The issue with comparing to chess is that chess is a one player game, while Powerplay is everyone deciding via voting which piece to move each week via majority vote.

Now, if you take BGS expansions and use those instead (making each expansion worthless outside it being a new conquest) then you go back to that root concept with little drawbacks. Another route is what I took here:


The anti 5C part plus guiding players to 'good' moves.
 
Powerplay popularity has nothing to do with the maths.
?

My observation is that Powerplay works in a very exact way, that can be upset by random noise since player populations are low. You have to obey the maths, otherwise your power will expand and turmoil randomly.
 
But you do realise that this comes very close to declaring MMOs bankrupt?
Well, how else can you break down Powerplay? Just like nearly everything in ED the design leans on per commander actions working in isolation- the issue for PP is that each move has value (and thus has value being screwed up too) and that player actions are not capped (in that effort is 1:1 outcome).

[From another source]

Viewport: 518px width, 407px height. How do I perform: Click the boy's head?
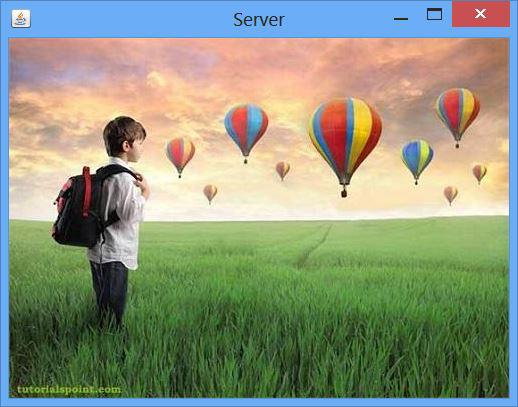(x=124, y=138)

Its why I compare it to the BGS expansions, because expansions in the BGS are valueless beyond controlling one extra system.
 
To be quite honest, I am not particularly interested in either. Maybe I should just stay out of this:
Things that don't affect my daily existence in EDO in the slightest deserve to be completely ignored.
FDev meanwhile seem to agree with me on this point.
Thats great, but since FD need ED to function and retain players, having a large scale exciting gang fighting sim would help it out. If it had been given love over the six years people might have had different views of it.
 
?

My observation is that Powerplay works in a very exact way, that can be upset by random noise since player populations are low. You have to obey the maths, otherwise your power will expand and turmoil randomly.
Oh that bit was more aimed at Frillop. But if Frontier simply makes PP suddenly more popular by throwing goodies there's the risk these new players will do bad actions instead of joining the existing communities which do coordinate around math.
 
Sure. However, they would have had to put a lot more effort into it than they have so far, such as a really useful communication infrastructure within the game. They won't get far with the current lazy and lean game design strategy.
You won't get any arguments from me on that front. But FD assumed (wrongly in this case) a design philosophy that did not depend on explicit communication, and I'm not sure if they will stray from that- one of the reasons why they are taking so long now is they realise PP needs six years of love and small fixes alone won't be enough.
 
Oh that bit was more aimed at Frillop. But if Frontier simply makes PP suddenly more popular by throwing goodies there's the risk these new players will do bad actions instead of joining the existing communities which do coordinate around math.
Thats very true, its why certain Powers had (and still do) have issues stemming from the things they offer.